> _Action item_: Set down all of the entries exactly, leaving nothing out.

(Saved entries)
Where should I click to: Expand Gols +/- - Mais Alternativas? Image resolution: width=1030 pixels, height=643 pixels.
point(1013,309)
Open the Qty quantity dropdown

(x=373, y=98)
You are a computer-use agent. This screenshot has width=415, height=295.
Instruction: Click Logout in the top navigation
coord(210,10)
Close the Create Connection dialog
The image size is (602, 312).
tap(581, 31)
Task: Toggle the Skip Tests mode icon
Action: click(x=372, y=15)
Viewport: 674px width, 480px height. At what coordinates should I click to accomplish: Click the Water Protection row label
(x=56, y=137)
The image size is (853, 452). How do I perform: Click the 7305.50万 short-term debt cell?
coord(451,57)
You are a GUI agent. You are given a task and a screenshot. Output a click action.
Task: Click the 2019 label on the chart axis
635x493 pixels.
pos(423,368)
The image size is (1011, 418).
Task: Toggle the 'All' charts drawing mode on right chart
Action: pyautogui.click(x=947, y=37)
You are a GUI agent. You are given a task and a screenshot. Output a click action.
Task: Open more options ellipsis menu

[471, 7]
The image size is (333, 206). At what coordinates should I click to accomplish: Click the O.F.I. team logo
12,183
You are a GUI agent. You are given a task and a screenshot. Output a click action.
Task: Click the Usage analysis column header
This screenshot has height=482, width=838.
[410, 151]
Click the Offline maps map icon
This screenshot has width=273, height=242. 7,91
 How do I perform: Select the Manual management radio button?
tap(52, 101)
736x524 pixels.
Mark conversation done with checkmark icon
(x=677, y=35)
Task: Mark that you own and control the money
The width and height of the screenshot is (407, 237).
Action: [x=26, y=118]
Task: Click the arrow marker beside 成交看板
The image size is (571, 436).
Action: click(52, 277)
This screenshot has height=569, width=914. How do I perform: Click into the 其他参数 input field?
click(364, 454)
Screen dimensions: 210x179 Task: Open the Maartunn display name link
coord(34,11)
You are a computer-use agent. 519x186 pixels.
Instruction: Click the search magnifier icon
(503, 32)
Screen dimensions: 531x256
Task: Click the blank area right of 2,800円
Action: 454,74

> _Result below_:
Where should I click to: Expand Gols +/- - Mais Alternativas? Image resolution: width=1030 pixels, height=643 pixels.
point(1013,309)
Open the Qty quantity dropdown

(x=373, y=98)
You are a computer-use agent. This screenshot has width=415, height=295.
Instruction: Click Logout in the top navigation
coord(210,10)
Close the Create Connection dialog
The image size is (602, 312).
tap(581, 31)
Task: Toggle the Skip Tests mode icon
Action: click(x=372, y=15)
Viewport: 674px width, 480px height. At what coordinates should I click to accomplish: Click the Water Protection row label
(x=56, y=137)
The image size is (853, 452). How do I perform: Click the 7305.50万 short-term debt cell?
coord(451,57)
You are a GUI agent. You are given a task and a screenshot. Output a click action.
Task: Click the 2019 label on the chart axis
635x493 pixels.
pos(423,368)
The image size is (1011, 418).
Task: Toggle the 'All' charts drawing mode on right chart
Action: pyautogui.click(x=947, y=37)
You are a GUI agent. You are given a task and a screenshot. Output a click action.
Task: Open more options ellipsis menu

[471, 7]
The image size is (333, 206). At what coordinates should I click to accomplish: Click the O.F.I. team logo
12,183
You are a GUI agent. You are given a task and a screenshot. Output a click action.
Task: Click the Usage analysis column header
This screenshot has height=482, width=838.
[410, 151]
Click the Offline maps map icon
This screenshot has width=273, height=242. 7,91
 How do I perform: Select the Manual management radio button?
tap(52, 101)
736x524 pixels.
Mark conversation done with checkmark icon
(x=677, y=35)
Task: Mark that you own and control the money
The width and height of the screenshot is (407, 237).
Action: [x=26, y=118]
Task: Click the arrow marker beside 成交看板
The image size is (571, 436).
Action: click(52, 277)
This screenshot has height=569, width=914. How do I perform: Click into the 其他参数 input field?
click(364, 454)
Screen dimensions: 210x179 Task: Open the Maartunn display name link
coord(34,11)
You are a computer-use agent. 519x186 pixels.
Instruction: Click the search magnifier icon
(503, 32)
Screen dimensions: 531x256
Task: Click the blank area right of 2,800円
Action: 454,74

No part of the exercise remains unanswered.